This is not necessarily a bad thing. The roadless rulemaking process, though exasperating and deeply flawed, is still a workable and legitimate source of law in our administrative state. Steps can and should be taken to improve it. After all, discretion cuts both ways: the broadly written forest laws have allowed the FS to build more than 380,000 miles of roads in the forest system–and they also allow the FS to stop building any more.
III. Improving the Process
Roadless areas represent different values to different groups: some view them as economic resources to be exploited, some emphasize their recreational value, others recognize their ecological significance, and still others focus on the spiritual values associated with these lands. These values animate the two main viewpoints on roadlessness, which academics have called the “roadless issue” view and the “roadless resource” view. The “roadless issue” group sees roadlessness as a “designation which should cease to exist,” arguing that land should either be designated as wilderness or opened up to multiple use, while the “roadless resource” group wishes to protect the valuable roadless resource for its own sake.
1. Forest Planning
Critics of the original roadless rule claimed that roadless issues should be resolved through the traditional forest planning process, in part because of President Clinton’s controversial role in the rule’s initiation. On this view, the forest planning process is assumed to be value-and decision-neutral, which it is not. The FS has historically emphasized intensive management and timber mining over other values, such as basic economics and diversity. Furthermore, it was the forest planning process that led to 58.7 percent of inventoried roadless areas being “allocated to a prescription that allows road construction and reconstruction.” It may be that those defending forest planning as a way to deal with the roadless issue are really defending roads and not the planning process. For them, there is not much difference between policy substance and process: the rule means no more roads and the forest planning process means more roads. In reality, however, the difference is important. NFMA planning regulations call for decision making at the appropriate scale, and the FS saw the roadless issue as one that should be addressed nationally. This makes sense. Given trends in habitat fragmentation and administrative priorities like ecosystem management, some issues go beyond the purview of individual forests. Sometimes it is necessary to make decisions on a national basis.
2. Public Participation
The role of public participation in the rulemaking process is a central theme in the roadless debate. Proponents of the Clinton rule are quick to point out the record-breaking number of comments generated by the DEIS, and credit public input for the decision to include the Tongass in the FEIS. But opponents make the argument–one that is often made by the environmental community with other issues–that the rule was predetermined and an example of the “decide, announce, defend” model of decision making. The ambiguous role of public participation in rulemaking compounds the problems stemming from the ambiguity of the forest statutes. The “content analysis team,” responsible for analyzing the public comment on the roadless rule, makes this point. The team noted that many commenters believed that the FS should be guided by the majority opinion, but differed on what they believed constituted the majority opinion. Many comments argued that some voices should count more than others because certain segments of the population were disproportionately impacted by the rule. Some believed that the public had spoken loud and clear and that the rule should be implemented accordingly. Others contended that the rule was fixed from the outset and questioned the integrity of the whole public comment process in general. Some questioned the validity of the self-selecting nature of the public comment process. Many writers insisted that a nationwide vote should be held.

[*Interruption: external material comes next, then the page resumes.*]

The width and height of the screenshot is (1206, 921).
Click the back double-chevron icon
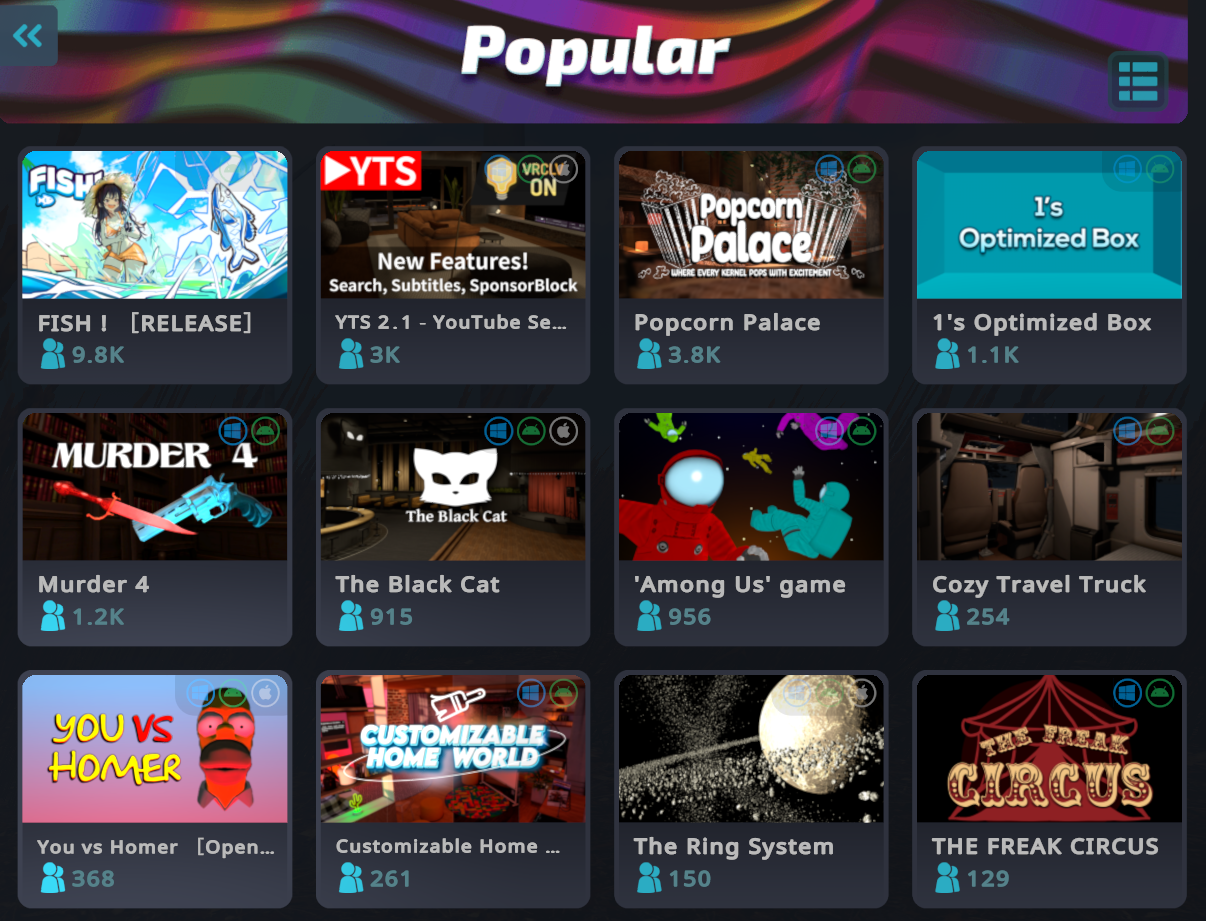27,36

Overall, the FS procedure for gathering and weighing public input does not exactly imbue the process with clarity. Comments are basically non-committal, and their self-selected writers might not represent the sentiments of the entire population; there is no criteria for assessing public input beyond the agency’s generic assurance that “that every comment is considered at some point in the decision process.”
3. Legislative Measures
Unless and until Congress clarifies the central purpose of our forests and the core mission of the FS, the FS will continue to be dogged by procedural and decision-making inefficiencies.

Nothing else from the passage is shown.